Brief
Copy out the data line by line exactly, from its start to the line bearing "The width and height of the screenshot is (1024, 684).", inclusive.
****************
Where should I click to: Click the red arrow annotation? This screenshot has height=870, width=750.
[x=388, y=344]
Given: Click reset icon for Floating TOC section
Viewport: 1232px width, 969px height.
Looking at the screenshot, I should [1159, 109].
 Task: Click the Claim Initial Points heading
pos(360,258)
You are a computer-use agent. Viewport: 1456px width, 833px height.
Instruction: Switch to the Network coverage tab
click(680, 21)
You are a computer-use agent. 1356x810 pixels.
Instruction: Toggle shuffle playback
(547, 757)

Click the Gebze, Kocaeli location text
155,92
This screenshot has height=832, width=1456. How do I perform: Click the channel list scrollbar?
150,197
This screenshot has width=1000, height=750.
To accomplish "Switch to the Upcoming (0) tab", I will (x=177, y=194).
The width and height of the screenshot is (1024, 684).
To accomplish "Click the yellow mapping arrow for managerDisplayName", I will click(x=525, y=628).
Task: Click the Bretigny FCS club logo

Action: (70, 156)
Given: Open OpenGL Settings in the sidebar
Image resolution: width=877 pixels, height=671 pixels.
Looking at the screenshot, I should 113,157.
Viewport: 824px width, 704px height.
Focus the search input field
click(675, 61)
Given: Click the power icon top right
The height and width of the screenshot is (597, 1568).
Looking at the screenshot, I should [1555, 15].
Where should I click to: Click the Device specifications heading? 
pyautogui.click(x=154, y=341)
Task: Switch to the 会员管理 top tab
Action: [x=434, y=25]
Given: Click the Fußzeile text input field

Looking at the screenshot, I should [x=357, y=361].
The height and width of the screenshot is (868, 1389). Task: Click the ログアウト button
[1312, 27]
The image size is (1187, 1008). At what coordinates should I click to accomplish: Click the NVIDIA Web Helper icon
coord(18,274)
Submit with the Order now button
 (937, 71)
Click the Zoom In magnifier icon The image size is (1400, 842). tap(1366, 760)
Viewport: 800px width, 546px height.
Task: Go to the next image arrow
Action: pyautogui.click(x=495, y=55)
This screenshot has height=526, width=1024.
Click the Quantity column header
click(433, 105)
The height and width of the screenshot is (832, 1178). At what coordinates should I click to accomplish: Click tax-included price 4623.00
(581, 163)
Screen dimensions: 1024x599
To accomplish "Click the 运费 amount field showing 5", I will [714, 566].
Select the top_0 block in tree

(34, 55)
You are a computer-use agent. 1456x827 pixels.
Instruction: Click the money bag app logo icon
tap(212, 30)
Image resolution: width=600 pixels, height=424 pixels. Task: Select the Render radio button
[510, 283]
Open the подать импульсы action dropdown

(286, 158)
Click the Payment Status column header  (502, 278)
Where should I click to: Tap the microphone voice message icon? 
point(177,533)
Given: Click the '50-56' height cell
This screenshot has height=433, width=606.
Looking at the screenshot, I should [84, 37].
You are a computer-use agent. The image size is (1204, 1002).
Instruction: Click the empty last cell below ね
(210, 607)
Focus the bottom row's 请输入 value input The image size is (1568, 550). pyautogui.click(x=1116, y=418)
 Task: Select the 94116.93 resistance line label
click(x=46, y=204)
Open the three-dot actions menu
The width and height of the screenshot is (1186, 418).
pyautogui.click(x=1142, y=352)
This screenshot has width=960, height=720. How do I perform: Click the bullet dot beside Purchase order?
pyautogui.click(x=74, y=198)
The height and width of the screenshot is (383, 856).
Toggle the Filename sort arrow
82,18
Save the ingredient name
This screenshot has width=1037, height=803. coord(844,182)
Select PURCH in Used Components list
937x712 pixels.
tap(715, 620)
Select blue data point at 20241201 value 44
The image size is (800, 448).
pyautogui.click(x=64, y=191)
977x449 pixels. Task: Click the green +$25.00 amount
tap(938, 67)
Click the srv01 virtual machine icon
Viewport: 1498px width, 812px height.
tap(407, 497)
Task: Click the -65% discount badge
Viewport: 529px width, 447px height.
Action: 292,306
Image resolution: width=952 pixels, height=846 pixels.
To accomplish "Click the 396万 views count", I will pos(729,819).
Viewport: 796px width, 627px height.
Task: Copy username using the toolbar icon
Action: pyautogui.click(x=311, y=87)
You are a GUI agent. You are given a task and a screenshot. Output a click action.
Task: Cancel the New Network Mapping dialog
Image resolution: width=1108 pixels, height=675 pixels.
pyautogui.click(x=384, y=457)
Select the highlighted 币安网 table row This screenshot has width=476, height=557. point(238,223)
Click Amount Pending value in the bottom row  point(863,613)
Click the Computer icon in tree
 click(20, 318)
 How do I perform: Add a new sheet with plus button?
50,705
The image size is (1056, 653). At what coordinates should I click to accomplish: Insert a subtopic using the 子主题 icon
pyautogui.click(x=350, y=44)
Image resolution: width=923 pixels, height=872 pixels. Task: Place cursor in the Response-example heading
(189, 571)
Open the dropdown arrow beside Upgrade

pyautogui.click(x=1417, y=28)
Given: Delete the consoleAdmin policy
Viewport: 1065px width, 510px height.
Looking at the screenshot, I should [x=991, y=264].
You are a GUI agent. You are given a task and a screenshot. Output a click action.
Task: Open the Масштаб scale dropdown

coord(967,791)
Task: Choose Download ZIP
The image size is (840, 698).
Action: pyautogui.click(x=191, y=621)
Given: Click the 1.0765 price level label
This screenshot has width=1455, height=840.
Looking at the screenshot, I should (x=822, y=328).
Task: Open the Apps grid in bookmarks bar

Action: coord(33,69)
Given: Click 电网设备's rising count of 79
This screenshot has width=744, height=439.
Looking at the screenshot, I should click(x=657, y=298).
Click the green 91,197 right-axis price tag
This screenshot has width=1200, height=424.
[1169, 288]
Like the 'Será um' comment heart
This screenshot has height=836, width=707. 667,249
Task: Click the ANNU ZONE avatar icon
****************
Answer to this problem
Where should I click to: Click the red arrow annotation? This screenshot has height=870, width=750.
[x=388, y=344]
Given: Click reset icon for Floating TOC section
Viewport: 1232px width, 969px height.
Looking at the screenshot, I should [1159, 109].
 Task: Click the Claim Initial Points heading
pos(360,258)
You are a computer-use agent. Viewport: 1456px width, 833px height.
Instruction: Switch to the Network coverage tab
click(680, 21)
You are a computer-use agent. 1356x810 pixels.
Instruction: Toggle shuffle playback
(547, 757)

Click the Gebze, Kocaeli location text
155,92
This screenshot has height=832, width=1456. How do I perform: Click the channel list scrollbar?
150,197
This screenshot has width=1000, height=750.
To accomplish "Switch to the Upcoming (0) tab", I will (x=177, y=194).
The width and height of the screenshot is (1024, 684).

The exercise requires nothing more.